As a solution to this problem, Jörn Engel has been working on a patch which implements "cowlinks." The idea
behind a COW (copy-on-write) link is that, if the file linked to is written
to, a copy will be made (thus breaking the link) and the write will be
performed on the copy. With this capability, somebody wishing to duplicate
and modify a tree of files could use COW links; the duplicate files would
share the same blocks on disk until one was modified. And it would all
work regardless of the tool being used to perform the modifications.

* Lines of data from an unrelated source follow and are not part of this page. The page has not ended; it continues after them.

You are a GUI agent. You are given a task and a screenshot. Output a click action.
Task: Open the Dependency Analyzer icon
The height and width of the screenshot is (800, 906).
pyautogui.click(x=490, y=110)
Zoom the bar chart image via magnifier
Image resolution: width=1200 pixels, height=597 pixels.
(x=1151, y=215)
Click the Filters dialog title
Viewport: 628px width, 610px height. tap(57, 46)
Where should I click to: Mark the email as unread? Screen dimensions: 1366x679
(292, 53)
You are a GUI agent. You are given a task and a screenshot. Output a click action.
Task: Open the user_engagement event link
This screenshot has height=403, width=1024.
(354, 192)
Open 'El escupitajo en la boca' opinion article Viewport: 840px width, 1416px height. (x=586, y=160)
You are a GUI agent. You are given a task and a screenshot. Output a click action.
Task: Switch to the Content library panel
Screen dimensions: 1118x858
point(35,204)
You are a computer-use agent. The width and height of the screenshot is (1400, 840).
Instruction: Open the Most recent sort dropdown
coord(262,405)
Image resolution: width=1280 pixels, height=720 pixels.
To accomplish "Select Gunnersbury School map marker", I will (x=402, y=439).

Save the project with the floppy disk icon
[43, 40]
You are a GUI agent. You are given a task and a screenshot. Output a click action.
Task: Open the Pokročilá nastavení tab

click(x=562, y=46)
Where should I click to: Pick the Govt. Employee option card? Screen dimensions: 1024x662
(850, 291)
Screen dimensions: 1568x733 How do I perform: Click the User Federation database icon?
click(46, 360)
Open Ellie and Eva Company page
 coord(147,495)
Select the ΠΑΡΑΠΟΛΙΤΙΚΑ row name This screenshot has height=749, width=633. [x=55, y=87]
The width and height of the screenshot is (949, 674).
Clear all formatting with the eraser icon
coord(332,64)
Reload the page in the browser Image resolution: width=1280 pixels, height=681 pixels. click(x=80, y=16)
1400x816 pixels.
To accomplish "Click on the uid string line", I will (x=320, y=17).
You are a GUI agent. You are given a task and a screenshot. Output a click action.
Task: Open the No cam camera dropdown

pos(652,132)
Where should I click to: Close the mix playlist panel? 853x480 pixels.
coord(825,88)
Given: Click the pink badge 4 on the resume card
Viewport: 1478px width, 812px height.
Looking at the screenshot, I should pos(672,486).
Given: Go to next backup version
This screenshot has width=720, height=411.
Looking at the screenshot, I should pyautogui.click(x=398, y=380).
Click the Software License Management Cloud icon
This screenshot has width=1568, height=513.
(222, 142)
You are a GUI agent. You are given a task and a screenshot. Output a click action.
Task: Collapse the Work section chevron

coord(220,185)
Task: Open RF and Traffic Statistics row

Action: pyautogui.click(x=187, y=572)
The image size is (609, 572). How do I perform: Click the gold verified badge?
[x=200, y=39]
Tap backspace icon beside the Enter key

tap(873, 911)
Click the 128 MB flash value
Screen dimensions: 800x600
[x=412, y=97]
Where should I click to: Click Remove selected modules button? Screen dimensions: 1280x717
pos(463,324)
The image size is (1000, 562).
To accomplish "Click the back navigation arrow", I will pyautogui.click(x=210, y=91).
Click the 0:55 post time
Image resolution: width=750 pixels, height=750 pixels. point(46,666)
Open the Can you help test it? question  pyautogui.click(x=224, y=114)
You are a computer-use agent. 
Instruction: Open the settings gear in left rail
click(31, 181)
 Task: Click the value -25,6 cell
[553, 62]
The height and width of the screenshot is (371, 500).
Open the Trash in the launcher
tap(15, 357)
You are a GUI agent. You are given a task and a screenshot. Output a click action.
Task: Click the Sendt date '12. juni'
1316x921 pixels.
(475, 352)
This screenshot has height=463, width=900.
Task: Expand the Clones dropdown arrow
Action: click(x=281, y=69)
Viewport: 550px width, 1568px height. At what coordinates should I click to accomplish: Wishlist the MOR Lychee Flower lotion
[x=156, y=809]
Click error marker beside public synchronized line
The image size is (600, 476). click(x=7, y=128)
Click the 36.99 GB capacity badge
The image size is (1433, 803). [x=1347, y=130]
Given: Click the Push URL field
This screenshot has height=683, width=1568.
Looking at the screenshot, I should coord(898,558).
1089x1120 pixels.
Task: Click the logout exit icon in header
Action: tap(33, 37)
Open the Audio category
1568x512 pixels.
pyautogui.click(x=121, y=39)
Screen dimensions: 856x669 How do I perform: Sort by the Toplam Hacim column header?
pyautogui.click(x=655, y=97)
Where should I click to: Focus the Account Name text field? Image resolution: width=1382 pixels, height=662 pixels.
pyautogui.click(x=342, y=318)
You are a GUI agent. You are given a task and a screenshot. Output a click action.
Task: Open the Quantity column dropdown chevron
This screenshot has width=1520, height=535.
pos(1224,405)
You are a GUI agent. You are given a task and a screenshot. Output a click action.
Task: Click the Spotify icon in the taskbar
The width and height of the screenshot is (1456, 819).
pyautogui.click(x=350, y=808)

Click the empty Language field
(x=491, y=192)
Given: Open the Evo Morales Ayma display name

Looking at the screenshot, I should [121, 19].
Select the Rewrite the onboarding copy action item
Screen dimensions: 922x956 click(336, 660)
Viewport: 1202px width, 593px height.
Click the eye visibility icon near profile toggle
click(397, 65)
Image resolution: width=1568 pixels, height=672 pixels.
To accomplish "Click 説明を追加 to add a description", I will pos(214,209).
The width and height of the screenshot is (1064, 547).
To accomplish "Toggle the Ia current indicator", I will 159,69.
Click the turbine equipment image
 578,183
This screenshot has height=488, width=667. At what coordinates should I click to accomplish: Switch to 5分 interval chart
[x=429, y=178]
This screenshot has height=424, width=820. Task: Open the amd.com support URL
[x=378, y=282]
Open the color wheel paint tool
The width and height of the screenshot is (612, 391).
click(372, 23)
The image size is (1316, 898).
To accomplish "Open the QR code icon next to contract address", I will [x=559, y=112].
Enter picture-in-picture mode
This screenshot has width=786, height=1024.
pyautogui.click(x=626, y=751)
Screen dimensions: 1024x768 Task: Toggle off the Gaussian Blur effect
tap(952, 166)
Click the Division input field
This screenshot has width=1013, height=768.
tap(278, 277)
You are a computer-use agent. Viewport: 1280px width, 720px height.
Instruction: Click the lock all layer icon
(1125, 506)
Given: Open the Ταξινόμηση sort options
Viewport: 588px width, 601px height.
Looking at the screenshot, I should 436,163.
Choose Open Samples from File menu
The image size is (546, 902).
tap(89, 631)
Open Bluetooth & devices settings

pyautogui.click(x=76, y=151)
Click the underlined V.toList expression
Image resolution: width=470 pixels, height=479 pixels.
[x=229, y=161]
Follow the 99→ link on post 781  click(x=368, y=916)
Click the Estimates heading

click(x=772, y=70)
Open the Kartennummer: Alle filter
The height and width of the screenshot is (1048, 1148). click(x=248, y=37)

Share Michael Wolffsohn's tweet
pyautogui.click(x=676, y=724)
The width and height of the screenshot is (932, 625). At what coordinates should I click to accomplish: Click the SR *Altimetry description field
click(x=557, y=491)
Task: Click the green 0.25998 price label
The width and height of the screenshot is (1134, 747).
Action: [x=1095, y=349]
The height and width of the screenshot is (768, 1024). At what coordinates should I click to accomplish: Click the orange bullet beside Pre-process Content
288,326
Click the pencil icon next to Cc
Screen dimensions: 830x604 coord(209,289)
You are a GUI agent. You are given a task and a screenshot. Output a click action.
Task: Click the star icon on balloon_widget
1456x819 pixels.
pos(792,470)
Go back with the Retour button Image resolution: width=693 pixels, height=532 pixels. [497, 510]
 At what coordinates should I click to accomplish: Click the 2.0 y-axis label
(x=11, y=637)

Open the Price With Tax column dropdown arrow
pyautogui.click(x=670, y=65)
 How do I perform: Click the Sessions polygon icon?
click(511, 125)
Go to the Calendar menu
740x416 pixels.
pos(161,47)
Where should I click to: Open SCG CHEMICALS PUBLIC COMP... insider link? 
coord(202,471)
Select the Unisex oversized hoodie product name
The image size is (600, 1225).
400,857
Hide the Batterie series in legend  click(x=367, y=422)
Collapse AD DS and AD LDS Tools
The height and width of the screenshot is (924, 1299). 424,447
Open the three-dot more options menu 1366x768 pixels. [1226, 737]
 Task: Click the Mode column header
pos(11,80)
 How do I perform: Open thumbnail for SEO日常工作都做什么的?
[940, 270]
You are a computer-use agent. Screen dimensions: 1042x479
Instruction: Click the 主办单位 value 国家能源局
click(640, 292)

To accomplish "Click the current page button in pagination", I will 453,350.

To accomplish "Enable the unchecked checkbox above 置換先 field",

In fact, COW links could be used for any copy operations within the same
filesystem. The result would be faster copies and, perhaps, substantial
savings of disk space.
The current cowlink patch does not actually implement this behavior,
however. It implements a COW bit in the inode structure, but, rather than
actually perform the copy, it simply fails any attempt to write a file with
more than one link. User space is then expected to notice the error and do
the right thing. This is not the long-term planned behavior; from a
comment in the code:
Yes, this breaks the kernel interface and is simply wrong. This is
intended behaviour, so Linus will not merge the code before it is
complete. Or will he?
The full behavior has not yet been implemented because it requires some
tricky filesystem-level programming. There is also the issue that the
right behavior for COW links has not, yet, been worked out. One obvious
implementation would have COW links behave just like regular, "hard" links,
with the file being truly copied when the first write is done. With that
approach, however, the file will change its inode number after the writing
application has opened it. That is just the sort of anomalous,
nonstandard behavior that can break applications in strange and unexpected
places.
An alternative would be for two COW-linked files to have separate inode
numbers from the beginning, even though they share the same on-disk data.
If COW links are implemented this way, no application will notice when the
link is broken. What will break, however, is any application which
depends on inode numbers to detect identical files. Recursive diffs will
be much slower, "du" will give wrong numbers, and tar could do the wrong
thing. Fixing all of these applications would require the addition of a
nonstandard system call and fixing the programs to use it.
Linus has made his opinion known:
I think the correct thing to do is to just admit that cowlinks
aren't POSIX, and instead see the inode number as a way to see
whether the link has been broken or not. Ie just accept the inode
number potentially changing.
That opinion makes it likely that development will go in that direction,
but, until the code shows up, nobody knows for sure.